Cristina (née Christine) Madero’s elder son now sat on the edge of his bed and contemplated his future. For years the only ambition he’d nursed which ran counter to his preordained lot of running the family business had been to sign on as a striker with, first of all, Sevilla FC and ultimately Man United. At first these strange physical symptoms had only concerned him as possible obstacles to his athletic ambitions. But there seemed to be no long-term effect, and what made him abandon his hoped-for sporting career was the gradual realization that, though he was good, he would never be Best. Anything less had no appeal, and he set aside his football boots with no regrets.
Now it seemed to him that perhaps he had been denied that ultimate sporting edge because another purpose was written for him. To have interpreted this intermittent irritation in his hands and feet as a form of stigmata would have been blasphemously arrogant. But the blood today had changed all that. The blood and the second manifestation of the young priest. The first time the vision had invited him to follow. Now, ten years later, it had offered him a gift. The symbolism of the eggs was not hard to read. In form perfection; in content life. Was not that the essence of a priest’s existence, to strive to be perfect and so reveal life’s true meaning?
The more he thought about it, the more it seemed to him clear that this was the message he had been receiving for all his short years.

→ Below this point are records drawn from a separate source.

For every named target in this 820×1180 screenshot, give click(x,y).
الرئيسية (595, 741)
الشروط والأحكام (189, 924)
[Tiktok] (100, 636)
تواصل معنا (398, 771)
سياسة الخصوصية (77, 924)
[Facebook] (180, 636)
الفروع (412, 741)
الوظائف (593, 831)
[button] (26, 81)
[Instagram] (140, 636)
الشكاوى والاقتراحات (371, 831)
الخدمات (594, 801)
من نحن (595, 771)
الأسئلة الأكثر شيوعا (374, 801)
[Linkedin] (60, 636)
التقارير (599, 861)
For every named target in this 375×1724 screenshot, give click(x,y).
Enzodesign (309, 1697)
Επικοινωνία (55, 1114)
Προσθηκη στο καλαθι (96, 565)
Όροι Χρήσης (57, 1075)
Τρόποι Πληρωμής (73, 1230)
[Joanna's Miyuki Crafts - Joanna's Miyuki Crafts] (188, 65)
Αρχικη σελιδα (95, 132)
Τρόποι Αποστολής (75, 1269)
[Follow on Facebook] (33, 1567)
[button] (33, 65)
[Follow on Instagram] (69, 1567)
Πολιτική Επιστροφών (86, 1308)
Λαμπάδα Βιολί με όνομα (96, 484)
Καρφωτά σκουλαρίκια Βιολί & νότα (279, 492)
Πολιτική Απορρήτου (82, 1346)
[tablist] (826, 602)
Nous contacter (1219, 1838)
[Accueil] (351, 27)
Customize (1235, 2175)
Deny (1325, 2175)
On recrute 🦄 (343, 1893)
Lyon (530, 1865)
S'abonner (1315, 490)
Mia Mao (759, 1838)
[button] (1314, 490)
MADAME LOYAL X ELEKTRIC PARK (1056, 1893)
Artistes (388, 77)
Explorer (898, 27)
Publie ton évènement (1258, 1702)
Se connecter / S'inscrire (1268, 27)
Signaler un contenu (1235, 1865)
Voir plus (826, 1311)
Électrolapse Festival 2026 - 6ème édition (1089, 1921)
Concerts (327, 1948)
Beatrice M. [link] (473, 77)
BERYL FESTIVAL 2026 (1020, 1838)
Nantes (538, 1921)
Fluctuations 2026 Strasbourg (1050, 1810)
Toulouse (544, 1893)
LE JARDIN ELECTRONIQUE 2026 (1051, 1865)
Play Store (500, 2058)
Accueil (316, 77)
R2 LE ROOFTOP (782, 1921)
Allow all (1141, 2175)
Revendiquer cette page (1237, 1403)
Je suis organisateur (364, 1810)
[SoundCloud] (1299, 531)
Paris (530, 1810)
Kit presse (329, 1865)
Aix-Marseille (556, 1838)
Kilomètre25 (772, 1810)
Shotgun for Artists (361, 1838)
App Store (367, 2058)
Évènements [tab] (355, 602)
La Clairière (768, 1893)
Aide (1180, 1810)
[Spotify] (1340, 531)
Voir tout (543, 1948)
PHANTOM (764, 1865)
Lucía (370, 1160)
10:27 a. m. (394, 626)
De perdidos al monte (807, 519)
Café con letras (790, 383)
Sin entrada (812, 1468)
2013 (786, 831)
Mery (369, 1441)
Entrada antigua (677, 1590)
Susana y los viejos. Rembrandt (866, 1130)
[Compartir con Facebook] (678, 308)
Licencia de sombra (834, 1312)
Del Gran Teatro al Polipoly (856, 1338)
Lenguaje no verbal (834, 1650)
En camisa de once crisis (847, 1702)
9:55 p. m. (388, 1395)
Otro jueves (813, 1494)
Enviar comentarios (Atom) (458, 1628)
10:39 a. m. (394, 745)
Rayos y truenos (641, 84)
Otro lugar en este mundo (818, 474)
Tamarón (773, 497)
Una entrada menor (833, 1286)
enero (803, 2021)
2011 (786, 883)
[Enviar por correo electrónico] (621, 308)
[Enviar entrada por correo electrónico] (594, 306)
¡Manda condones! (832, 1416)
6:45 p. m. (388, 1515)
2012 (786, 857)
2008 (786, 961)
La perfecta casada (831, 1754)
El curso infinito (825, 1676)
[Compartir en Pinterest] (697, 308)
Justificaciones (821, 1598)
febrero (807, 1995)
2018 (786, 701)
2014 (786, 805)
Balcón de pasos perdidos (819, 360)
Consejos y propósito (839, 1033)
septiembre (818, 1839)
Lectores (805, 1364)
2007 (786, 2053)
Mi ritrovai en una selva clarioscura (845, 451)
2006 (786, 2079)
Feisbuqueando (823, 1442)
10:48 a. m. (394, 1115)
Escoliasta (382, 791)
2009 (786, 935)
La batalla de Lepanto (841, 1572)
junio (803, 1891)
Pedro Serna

Yet he was in many ways what is called an old-fashioned child, and he knew that getting other important people to accept his sense of vocation was not going to be easy.
Problem one was his own family.
The Maderos were in the eyes of their bishop the very model of a good devout Catholic family – generous in charity, regular attenders at Mass, both their sons serving as altar boys – but never in the five hundred years since they started to make their name in the wine business had a single man of the family offered himself for the priesthood.